Gynecologists hear it every day from patients who are in the throes of midlife. "Doctor, I'm just not interested in sex anymore."
Sure, some decline in sex drive is a natural part of aging for men and women. But for women it tends to happen sooner - just about the time they hit menopause - and well before they're ready to let go of sexual intimacy with their partners.
Many walk into their doctors' offices hoping that a dose of their waning hormones - testosterone, in particular - is all they need to find their lost libido. Testosterone has long been known to restore desire, and Intrinsa, the testosterone patch, is widely used in Europe for that very purpose. But experts say that testosterone is a powerful, potentially dangerous treatment when given inappropriately, and that sexual dysfunction in women is more often about life and love than hormones.
"It's the high-stress lives that we all live," said Dr. June LaValleur, a gynecologist and women's health specialist at the University of Minnesota. "And how satisfying is your sexual relationship? If you have a lousy lover, you can have a ton of testosterone and it won't be enough."
Three years ago, the Food and Drug Administration, still reeling from the revelations about the risks of hormone replacement therapy in post-menopausal women, declined to approve Intrinsa because of concerns about its long-term safety. Studies to assess its risks are now under way, but in the meantime testosterone is not approved to treat female sexual dysfunction in this country.
But women still ask for it. And because the hormone is used for other medical purposes, doctors can and do legally prescribe it for sexual dysfunction, an off-label use.
"It's become kind of a snake oil thing," said Dr. Diane Petersen, a gynecologist with Women's Health Consultants in Minneapolis. She and other women's health specialists said they sometimes see female patients who come in with all the signs of too much testosterone - hair loss, acne, weight gain, high cholesterol or deepened voices.
Some women are getting dangerously high doses from testosterone pellets placed under their skin.
Because it is not a regulated pharmaceutical product, it is most often provided by compounding-pharmacies that make up individual doses in cream and gel form that women apply to their arms and legs, doctors said.
But women need very low concentrations, and if not made by experts those creams can easily contain too much, they said.
"It's only as good as the person compounding it," said Dr.

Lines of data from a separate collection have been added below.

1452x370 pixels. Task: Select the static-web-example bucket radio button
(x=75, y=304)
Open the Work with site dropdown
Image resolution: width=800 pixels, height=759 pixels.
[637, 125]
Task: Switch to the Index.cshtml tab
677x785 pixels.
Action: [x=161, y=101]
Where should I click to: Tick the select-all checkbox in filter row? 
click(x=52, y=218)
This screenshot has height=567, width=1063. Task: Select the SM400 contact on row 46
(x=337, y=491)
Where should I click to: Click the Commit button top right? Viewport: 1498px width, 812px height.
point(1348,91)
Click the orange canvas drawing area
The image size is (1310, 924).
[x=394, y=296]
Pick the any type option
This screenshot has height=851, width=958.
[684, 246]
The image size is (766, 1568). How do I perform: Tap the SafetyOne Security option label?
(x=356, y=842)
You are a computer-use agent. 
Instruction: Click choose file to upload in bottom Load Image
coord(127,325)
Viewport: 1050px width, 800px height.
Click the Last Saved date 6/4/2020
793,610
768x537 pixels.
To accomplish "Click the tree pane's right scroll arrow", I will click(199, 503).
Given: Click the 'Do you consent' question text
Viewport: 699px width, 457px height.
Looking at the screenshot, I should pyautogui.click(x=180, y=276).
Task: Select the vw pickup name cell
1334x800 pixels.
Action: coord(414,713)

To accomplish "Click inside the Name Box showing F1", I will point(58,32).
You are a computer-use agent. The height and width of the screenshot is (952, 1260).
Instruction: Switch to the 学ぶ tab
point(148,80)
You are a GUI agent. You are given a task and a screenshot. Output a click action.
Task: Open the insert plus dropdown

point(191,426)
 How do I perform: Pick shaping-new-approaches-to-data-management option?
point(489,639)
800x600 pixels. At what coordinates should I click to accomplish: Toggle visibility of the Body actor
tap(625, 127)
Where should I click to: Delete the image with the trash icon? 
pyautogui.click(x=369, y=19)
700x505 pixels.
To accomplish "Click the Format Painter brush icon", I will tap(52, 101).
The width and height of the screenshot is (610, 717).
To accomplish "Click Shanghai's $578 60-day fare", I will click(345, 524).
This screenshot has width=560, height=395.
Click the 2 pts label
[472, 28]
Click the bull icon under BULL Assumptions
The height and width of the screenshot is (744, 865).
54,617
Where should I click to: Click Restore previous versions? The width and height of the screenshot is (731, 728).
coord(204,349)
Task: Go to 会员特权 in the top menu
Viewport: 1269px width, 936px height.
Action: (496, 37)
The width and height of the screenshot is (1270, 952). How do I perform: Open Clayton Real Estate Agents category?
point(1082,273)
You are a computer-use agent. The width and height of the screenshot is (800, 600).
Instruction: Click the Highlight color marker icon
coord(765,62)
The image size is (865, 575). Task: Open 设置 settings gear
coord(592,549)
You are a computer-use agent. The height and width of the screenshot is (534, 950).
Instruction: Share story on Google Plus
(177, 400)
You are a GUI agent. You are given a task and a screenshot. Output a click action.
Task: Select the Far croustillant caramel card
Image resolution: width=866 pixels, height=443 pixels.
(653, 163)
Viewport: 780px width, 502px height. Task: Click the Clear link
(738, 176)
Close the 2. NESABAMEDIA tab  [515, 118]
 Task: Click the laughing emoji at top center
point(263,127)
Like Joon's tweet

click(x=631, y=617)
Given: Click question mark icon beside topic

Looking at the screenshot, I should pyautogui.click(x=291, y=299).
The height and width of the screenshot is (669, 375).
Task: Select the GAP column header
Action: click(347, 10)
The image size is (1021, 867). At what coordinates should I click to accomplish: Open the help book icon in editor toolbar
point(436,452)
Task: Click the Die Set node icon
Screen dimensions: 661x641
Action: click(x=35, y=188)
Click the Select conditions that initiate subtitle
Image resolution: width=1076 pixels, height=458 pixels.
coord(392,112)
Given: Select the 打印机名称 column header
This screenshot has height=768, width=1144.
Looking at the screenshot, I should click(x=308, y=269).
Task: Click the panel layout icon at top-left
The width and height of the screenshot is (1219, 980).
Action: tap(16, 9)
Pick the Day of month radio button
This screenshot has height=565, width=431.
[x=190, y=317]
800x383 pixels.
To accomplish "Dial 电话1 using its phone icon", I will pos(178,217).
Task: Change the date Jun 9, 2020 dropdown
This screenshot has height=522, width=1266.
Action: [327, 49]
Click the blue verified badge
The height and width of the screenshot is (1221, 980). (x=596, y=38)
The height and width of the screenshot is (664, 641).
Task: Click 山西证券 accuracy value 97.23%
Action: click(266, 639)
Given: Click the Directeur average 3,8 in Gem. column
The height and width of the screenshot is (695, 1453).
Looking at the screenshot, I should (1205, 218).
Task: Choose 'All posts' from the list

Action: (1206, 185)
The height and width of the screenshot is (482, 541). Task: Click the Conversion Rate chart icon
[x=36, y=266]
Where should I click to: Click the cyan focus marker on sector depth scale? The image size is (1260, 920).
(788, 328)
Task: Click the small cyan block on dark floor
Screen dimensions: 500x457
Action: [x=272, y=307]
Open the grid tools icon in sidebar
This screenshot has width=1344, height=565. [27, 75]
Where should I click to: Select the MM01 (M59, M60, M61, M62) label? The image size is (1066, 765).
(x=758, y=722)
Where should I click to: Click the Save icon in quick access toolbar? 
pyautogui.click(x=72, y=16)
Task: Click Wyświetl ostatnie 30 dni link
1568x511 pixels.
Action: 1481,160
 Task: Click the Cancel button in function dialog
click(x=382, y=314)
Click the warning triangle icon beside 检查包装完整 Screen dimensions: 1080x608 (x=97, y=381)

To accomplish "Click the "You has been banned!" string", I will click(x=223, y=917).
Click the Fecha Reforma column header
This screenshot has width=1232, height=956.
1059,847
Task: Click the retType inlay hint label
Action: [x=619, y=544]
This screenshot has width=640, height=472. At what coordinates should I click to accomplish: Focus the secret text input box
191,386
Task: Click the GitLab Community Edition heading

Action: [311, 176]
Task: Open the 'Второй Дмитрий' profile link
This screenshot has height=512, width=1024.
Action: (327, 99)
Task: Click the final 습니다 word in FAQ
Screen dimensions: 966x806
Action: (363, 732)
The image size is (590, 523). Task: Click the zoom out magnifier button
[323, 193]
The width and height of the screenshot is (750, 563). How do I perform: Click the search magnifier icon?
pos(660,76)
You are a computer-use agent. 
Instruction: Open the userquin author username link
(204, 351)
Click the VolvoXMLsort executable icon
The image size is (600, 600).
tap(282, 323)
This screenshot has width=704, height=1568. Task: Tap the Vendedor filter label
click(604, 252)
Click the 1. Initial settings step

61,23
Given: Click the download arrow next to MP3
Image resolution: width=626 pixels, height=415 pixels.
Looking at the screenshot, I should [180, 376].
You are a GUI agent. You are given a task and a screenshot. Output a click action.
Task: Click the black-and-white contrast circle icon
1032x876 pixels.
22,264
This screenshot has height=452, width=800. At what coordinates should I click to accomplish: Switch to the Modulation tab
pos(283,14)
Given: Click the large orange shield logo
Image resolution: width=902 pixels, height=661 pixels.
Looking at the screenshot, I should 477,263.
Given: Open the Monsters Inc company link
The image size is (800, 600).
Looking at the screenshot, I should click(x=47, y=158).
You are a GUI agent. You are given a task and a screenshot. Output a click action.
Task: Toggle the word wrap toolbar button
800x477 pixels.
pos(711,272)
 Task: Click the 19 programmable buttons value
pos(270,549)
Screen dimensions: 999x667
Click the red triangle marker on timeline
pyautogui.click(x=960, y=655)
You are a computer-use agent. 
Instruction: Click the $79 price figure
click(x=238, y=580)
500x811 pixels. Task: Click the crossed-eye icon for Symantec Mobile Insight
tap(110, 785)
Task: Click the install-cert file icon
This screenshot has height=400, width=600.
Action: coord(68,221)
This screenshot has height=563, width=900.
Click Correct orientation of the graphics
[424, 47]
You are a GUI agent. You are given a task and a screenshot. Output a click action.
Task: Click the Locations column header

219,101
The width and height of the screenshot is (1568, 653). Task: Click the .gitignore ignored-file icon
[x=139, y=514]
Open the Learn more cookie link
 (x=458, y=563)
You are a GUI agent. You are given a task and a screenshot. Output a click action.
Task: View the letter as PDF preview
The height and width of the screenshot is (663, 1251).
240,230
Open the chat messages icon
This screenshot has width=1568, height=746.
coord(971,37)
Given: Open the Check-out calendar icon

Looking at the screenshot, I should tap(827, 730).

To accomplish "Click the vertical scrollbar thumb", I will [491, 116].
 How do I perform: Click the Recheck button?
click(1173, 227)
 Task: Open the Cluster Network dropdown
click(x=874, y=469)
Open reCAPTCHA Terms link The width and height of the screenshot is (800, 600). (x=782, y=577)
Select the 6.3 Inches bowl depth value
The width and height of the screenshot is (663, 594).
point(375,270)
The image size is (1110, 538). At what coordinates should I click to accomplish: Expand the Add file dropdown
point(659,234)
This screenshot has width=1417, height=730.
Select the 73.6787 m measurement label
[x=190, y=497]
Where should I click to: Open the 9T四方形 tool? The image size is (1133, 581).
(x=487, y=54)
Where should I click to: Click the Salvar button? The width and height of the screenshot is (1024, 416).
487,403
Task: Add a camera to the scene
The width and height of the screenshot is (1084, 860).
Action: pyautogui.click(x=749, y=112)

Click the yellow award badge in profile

Jacqueline Thielen, a doctor at the Women's Health Clinic at the Mayo Clinic in Rochester, Minn. "More is not necessarily better."
Thielen and other women's health experts do prescribe it for some patients. But not often, and it's not the first thing they try.
Doctors said they usually give testosterone only to women who have abnormally low levels, and always in combination with estrogen. That means women who have had their uterus and ovaries removed get it most often because their bodies produce no testosterone.
Women who have reached menopause still produce testosterone for many years, though at lower levels than in their reproductive years.
The Intrinsa patch was tested in women whose ovaries had been removed. Those studies found that women who used the patch regularly for a year said their average number of satisfying sexual experiences increased from three to five per month. But those on a placebo had also had an average increase - from three to four.
If it had been approved, the patch could have been prescribed off-label to any woman, which is what raised safety concerns at the FDA. Procter & Gamble, which makes Intrinsa, is now conducting safety trials, and is also looking at its effectiveness at increasing libido in post-menopausal women.
But for now, most healthy post-menopausal women are not candidates for testosterone treatment, doctors said. "I would have to say that the majority of the time I can get by without giving patients testosterone," Thielen said.
Even though testosterone is the hormone that contributes to sex drive, in women it often has no relationship to libido, doctors said. Usually it's something else altogether.
LaValleur had one patient who complained that she was disinterested in sex. But when asked about her relationship, she described how she would get nauseated when she came home and saw her husband's pickup truck in the driveway.
Another woman who was going to law school at night and taking care of two kids said her husband just couldn't understand why she wasn't interested in sex when he came home from his regular business trips.